|12 Months Ended
Dec. 31, 2020
|Subsequent Events [Abstract]
21. Subsequent Events
On February 24, 2021, Cyprium announced the execution of an asset purchase agreement with Sentynl Therapeutics, Inc. (“Sentynl”), a U.S.-based specialty pharmaceutical company owned by the Zydus Group. The asset purchase agreement commits Sentynl to an upfront cash payment to Cyprium of $8.0 million for development, a $3.0 million cash milestone payment at NDA acceptance, the purchase price of $9.0 million, as well as potential sales milestones totaling $255.0 million. Royalties on CUTX-101 net sales range from the mid-single digits up to the mid-twenties are also payable. Cyprium will retain development responsibility of CUTX-101 through approval of the NDA by the FDA, and Sentynl will be responsible for commercialization of CUTX-101 as well as progressing newborn screening activities. Continued development of CUTX-101 will be overseen by a Joint Steering Committee consisting of representatives from Cyprium and Sentynl. Cyprium will retain 100% ownership over any FDA priority review voucher that may be issued at NDA approval for CUTX-101.
On February 12, 2021, Avenue resubmitted its NDA to the FDA for IV Tramadol. The NDA for IV Tramadol was resubmitted following the receipt of official minutes from a Type A meeting with the FDA, which was conducted following a CRL issued by the FDA in October 2020. The resubmission included revised language relating to the proposed product label and a report relating to terminal sterilization validation.
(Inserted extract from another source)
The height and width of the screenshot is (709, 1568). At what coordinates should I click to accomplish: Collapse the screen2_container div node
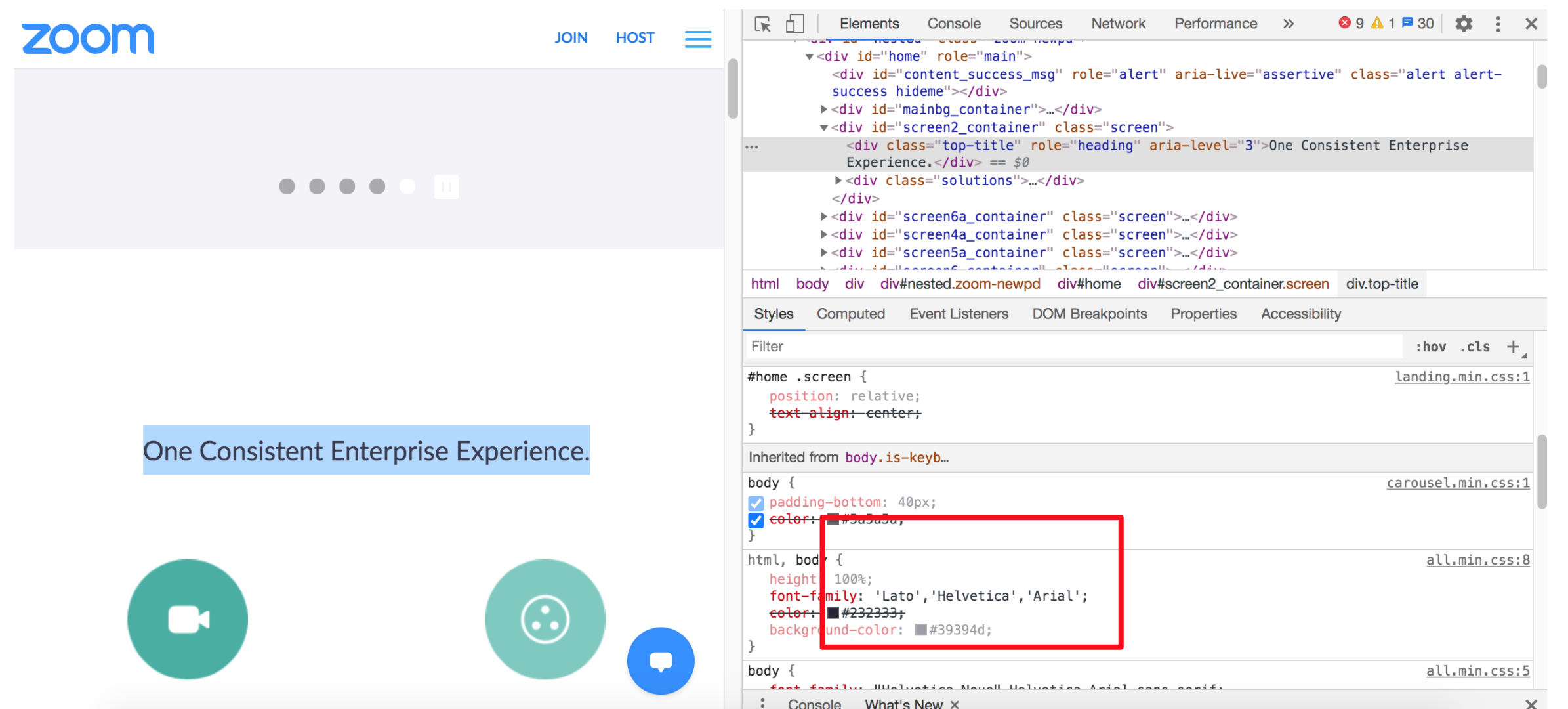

On February 26, 2021, Avenue received an acknowledgement letter from the FDA that Avenue’s resubmission of its NDA is a complete, class 1 response to the CRL, and a Prescription Drug User Fee Act goal date has been set for April 12, 2021.
8% Cumulative Convertible Class A Preferred Offering
In March 2021, our partner company Journey is conducting an offering to accredited investors of 8% Cumulative Convertible Class A Preferred Stock in an aggregate minimum amount of $12.5 million and an aggregate maximum amount of $30.0 million, which may be increased if Journey and the placement agent agree to do so. Dividends on the Journey preferred stock will be paid quarterly in shares of the Company’s common based upon a 7.5% discount to the average trading price over the 10-day period preceding the dividend payment date. The approximate number of shares issuable as a dividend per quarter, based upon the Company’s common stock price as of March 26, 2021, would be 72,849 shares if the minimum amount is raised and 174,838 if the maximum amount is raised.
In addition, if the Journey preferred stock has not been converted into Journey common stock upon a sale of Journey or a financing of Journey in an amount of at least $25.0 million within a year of the closing (extendable by another six months at Journey’s option), the Journey preferred stock will be exchanged for shares of the Company’s common stock, also based upon a 7.5% discount to the average Company common stock trading price over the 10-day period preceding such exchange. The approximate number of the Company’s common shares issuable upon such exchange would be approximately 3.4 million shares if the minimum amount is sold and 8.1 million if the maximum amount is sold, in each case based upon the Company’s common stock price as of March 26, 2021. The Company will be obligated to file one or more registration statements covering the issuance of shares that result from such dividends/exchange. As consideration for the foregoing Journey will issue to the Company additional shares of Journey common stock, debt securities, or a combination of the foregoing. From the initial closing on March 31, 2021, the Company raised gross proceeds of $12.5 million.